Taco Chili
  • 1lb. diced yellow onion
  • 1medium toasted pecans
  • 4garlic whole roasted almonds
  • 4Tbsp. seeded and chopped
  • 3cups scalded canned milk
  • 3small ranch salad dressing mix
  • 2carrots, golden mushroom soup
  • 1 (1oz) can pineapple tidbits, drained
  • 1 (1oz) of high quality extra virgin olive oil
  • 1cup chopped fresh broccoli
  • 1cup chopped fresh cauliflower
  • Suggested Toppings:
  • vocados, Conecuh sausage (or your choice)
  • Green Onions, sliced
  • Cheddar 8 oz package cream cheese
  • Sour cracker crumbs
  1. Brown ground beef, onions, and garlic together in a large pot
  2. Drain grease
  3. Add taco seasoning, chicken broth, sweet potatoes, carrots, and undrained diced tomatoes
  4. Bring to a boil, and cook for 10-15 minutes or until vegetables are tender
  5. Add black beans, corn, and salsa and cook for 10 more minutes to allow flavors to meld
  6. Top with desired toppings! Enjoy! (Also, this chili does very well in a slow cooker
  7. Just throw the chili in a slow-cooker on low and enjoy when you are ready to eat!)
Recipe Notes

This is a family favorite on cold days.

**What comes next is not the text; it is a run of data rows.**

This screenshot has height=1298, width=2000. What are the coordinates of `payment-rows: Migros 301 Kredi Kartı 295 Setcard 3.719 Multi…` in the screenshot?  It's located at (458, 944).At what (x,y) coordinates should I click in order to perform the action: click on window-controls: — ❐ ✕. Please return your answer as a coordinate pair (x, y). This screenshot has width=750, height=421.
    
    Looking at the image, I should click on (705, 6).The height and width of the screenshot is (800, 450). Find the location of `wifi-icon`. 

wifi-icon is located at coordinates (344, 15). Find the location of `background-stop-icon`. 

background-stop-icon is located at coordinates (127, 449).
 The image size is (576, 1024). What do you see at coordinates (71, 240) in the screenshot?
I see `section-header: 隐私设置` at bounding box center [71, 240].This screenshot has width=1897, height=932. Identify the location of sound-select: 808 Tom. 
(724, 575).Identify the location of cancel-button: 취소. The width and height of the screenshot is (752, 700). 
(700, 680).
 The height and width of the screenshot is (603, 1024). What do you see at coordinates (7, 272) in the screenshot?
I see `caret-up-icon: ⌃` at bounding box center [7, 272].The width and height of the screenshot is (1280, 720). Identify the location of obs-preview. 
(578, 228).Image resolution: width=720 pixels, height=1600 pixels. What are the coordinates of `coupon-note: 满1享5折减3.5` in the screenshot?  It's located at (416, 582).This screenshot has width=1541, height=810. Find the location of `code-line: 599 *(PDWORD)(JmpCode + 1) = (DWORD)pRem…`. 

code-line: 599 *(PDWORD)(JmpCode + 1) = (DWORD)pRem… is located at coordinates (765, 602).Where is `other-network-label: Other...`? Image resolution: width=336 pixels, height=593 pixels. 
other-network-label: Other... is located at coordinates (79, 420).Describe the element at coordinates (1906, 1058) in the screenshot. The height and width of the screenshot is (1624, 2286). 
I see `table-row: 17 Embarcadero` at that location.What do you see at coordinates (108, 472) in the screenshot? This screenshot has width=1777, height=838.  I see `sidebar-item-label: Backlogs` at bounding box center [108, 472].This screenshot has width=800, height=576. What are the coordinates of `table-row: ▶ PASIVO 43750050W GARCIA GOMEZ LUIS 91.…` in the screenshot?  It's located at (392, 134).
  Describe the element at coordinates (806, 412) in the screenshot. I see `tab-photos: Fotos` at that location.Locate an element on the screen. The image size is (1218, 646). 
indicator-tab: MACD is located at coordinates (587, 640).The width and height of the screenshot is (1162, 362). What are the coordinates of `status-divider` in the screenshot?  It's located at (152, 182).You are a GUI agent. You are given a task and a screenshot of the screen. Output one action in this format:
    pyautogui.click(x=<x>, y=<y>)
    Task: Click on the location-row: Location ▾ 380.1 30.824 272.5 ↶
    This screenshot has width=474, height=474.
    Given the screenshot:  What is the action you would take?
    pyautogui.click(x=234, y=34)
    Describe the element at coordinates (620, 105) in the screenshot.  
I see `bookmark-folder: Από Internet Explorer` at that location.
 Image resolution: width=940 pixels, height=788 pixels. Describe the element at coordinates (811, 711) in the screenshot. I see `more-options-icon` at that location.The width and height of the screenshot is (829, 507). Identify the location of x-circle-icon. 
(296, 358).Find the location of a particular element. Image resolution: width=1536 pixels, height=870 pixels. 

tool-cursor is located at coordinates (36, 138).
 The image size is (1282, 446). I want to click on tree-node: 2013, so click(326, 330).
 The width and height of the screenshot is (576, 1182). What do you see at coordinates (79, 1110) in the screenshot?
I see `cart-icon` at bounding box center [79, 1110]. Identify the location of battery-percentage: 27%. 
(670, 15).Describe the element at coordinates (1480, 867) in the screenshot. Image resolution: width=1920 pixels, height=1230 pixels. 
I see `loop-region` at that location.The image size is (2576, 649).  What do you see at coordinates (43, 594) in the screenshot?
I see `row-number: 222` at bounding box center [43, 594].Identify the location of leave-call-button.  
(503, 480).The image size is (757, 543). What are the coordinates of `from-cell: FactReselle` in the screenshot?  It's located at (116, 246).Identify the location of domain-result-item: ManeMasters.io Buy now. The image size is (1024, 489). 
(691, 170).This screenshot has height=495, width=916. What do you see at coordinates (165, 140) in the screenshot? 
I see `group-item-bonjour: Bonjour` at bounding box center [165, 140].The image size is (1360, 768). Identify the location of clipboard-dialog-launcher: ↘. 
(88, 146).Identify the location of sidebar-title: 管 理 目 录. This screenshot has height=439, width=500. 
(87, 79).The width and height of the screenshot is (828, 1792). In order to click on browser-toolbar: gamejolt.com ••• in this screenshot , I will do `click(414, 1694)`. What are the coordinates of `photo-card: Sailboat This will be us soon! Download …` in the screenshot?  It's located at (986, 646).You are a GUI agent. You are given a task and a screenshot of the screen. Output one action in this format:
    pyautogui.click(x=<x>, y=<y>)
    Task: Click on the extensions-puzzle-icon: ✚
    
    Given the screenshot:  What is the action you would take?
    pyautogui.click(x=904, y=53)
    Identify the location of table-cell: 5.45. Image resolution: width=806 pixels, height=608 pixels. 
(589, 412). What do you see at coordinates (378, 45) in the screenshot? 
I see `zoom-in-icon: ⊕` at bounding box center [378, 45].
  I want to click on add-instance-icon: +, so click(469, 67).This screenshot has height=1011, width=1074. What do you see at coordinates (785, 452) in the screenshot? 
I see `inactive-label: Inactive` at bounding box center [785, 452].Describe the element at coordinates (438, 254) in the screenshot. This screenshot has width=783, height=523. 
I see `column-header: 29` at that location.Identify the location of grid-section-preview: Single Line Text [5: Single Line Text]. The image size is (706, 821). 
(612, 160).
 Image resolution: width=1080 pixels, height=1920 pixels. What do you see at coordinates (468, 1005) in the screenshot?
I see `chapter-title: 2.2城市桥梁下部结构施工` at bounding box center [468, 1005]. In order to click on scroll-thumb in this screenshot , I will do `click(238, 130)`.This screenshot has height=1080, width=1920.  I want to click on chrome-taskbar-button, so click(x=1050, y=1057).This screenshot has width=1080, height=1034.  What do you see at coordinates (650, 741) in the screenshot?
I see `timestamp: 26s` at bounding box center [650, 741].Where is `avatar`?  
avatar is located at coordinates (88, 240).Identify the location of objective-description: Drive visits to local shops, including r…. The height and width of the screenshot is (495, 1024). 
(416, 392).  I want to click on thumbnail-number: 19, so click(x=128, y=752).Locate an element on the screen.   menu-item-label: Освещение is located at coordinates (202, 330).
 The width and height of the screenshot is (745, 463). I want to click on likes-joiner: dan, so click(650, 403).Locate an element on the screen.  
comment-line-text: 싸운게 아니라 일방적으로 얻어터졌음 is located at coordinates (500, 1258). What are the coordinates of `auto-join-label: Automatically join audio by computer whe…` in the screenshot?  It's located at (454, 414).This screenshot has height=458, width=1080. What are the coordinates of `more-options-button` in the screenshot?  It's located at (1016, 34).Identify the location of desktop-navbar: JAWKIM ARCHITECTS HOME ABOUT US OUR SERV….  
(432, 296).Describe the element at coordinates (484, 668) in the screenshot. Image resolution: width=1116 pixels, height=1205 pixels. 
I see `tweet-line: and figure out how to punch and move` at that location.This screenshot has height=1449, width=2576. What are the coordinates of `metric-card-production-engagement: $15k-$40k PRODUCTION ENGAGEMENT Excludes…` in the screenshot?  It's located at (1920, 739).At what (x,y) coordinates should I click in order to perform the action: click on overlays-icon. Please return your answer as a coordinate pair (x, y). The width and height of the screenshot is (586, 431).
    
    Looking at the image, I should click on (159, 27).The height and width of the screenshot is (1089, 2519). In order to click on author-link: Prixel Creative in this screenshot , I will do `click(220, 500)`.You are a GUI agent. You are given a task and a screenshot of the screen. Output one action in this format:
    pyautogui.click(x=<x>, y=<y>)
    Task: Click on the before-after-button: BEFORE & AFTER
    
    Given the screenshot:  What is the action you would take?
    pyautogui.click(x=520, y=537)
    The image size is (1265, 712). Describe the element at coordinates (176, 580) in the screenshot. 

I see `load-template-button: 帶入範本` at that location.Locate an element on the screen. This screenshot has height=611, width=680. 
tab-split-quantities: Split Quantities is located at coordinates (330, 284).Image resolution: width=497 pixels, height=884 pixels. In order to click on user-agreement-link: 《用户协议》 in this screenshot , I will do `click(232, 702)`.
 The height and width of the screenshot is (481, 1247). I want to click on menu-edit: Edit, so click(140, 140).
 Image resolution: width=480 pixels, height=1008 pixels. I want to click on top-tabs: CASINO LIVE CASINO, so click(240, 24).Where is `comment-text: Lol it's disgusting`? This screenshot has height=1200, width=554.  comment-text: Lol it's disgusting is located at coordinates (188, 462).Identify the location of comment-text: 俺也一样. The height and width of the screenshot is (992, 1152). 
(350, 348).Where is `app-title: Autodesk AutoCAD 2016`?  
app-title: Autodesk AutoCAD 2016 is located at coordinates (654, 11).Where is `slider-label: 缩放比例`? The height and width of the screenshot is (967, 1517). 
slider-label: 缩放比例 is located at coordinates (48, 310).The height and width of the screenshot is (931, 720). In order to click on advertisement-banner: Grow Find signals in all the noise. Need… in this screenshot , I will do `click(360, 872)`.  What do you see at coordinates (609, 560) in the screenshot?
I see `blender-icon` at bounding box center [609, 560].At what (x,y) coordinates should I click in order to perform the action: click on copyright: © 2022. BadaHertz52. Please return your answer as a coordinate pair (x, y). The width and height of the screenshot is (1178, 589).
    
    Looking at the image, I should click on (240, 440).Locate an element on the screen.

The original recipe called for squash instead of sweet potatoes. I thought it would taste better with one of my favorite things…sweet potatoes! The result was delicious and an immediate success!! It is plain enough to whip up a quick batch for every day, but delicious enough to serve your friends and family.